[ACTIVITY]: Transcribe the entries exactly as each line appears.

*** EXCERPTED DATA Section Begins ***

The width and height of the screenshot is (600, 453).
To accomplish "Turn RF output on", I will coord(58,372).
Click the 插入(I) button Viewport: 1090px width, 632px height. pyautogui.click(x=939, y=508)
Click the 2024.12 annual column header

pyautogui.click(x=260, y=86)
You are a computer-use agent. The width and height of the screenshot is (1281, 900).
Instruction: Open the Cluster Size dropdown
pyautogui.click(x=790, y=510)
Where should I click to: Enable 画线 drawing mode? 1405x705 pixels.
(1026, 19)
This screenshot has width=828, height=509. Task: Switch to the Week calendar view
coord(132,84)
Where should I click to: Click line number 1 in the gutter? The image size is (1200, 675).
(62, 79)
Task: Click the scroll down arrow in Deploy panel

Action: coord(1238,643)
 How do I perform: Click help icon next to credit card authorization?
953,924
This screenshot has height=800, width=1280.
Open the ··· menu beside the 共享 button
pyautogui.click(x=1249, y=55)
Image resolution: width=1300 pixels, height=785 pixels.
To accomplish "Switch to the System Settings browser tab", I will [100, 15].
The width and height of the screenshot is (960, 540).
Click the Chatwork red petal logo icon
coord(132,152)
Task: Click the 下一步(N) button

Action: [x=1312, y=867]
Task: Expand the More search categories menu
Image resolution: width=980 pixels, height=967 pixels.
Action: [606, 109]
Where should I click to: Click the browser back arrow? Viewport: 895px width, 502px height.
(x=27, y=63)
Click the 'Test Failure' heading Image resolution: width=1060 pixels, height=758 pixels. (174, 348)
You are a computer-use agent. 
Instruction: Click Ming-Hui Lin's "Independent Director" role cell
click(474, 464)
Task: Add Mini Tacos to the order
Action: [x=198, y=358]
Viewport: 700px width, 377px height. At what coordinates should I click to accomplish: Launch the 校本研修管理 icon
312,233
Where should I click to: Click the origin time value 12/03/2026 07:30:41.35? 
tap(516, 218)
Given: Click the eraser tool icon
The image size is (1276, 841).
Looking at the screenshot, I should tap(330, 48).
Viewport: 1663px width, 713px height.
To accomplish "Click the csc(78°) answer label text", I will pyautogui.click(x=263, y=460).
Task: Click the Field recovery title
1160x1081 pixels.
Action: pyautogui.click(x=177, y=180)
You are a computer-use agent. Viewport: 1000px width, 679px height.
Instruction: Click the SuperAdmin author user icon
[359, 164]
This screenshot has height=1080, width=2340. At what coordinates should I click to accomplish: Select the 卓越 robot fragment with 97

*** EXCERPTED DATA Section Ends ***

[TASK RESULT]:
The width and height of the screenshot is (600, 453).
To accomplish "Turn RF output on", I will coord(58,372).
Click the 插入(I) button Viewport: 1090px width, 632px height. pyautogui.click(x=939, y=508)
Click the 2024.12 annual column header

pyautogui.click(x=260, y=86)
You are a computer-use agent. The width and height of the screenshot is (1281, 900).
Instruction: Open the Cluster Size dropdown
pyautogui.click(x=790, y=510)
Where should I click to: Enable 画线 drawing mode? 1405x705 pixels.
(1026, 19)
This screenshot has width=828, height=509. Task: Switch to the Week calendar view
coord(132,84)
Where should I click to: Click line number 1 in the gutter? The image size is (1200, 675).
(62, 79)
Task: Click the scroll down arrow in Deploy panel

Action: coord(1238,643)
 How do I perform: Click help icon next to credit card authorization?
953,924
This screenshot has height=800, width=1280.
Open the ··· menu beside the 共享 button
pyautogui.click(x=1249, y=55)
Image resolution: width=1300 pixels, height=785 pixels.
To accomplish "Switch to the System Settings browser tab", I will [100, 15].
The width and height of the screenshot is (960, 540).
Click the Chatwork red petal logo icon
coord(132,152)
Task: Click the 下一步(N) button

Action: [x=1312, y=867]
Task: Expand the More search categories menu
Image resolution: width=980 pixels, height=967 pixels.
Action: [606, 109]
Where should I click to: Click the browser back arrow? Viewport: 895px width, 502px height.
(x=27, y=63)
Click the 'Test Failure' heading Image resolution: width=1060 pixels, height=758 pixels. (174, 348)
You are a computer-use agent. 
Instruction: Click Ming-Hui Lin's "Independent Director" role cell
click(474, 464)
Task: Add Mini Tacos to the order
Action: [x=198, y=358]
Viewport: 700px width, 377px height. At what coordinates should I click to accomplish: Launch the 校本研修管理 icon
312,233
Where should I click to: Click the origin time value 12/03/2026 07:30:41.35? 
tap(516, 218)
Given: Click the eraser tool icon
The image size is (1276, 841).
Looking at the screenshot, I should tap(330, 48).
Viewport: 1663px width, 713px height.
To accomplish "Click the csc(78°) answer label text", I will pyautogui.click(x=263, y=460).
Task: Click the Field recovery title
1160x1081 pixels.
Action: pyautogui.click(x=177, y=180)
You are a computer-use agent. Viewport: 1000px width, 679px height.
Instruction: Click the SuperAdmin author user icon
[359, 164]
This screenshot has height=1080, width=2340. At what coordinates should I click to accomplish: Select the 卓越 robot fragment with 97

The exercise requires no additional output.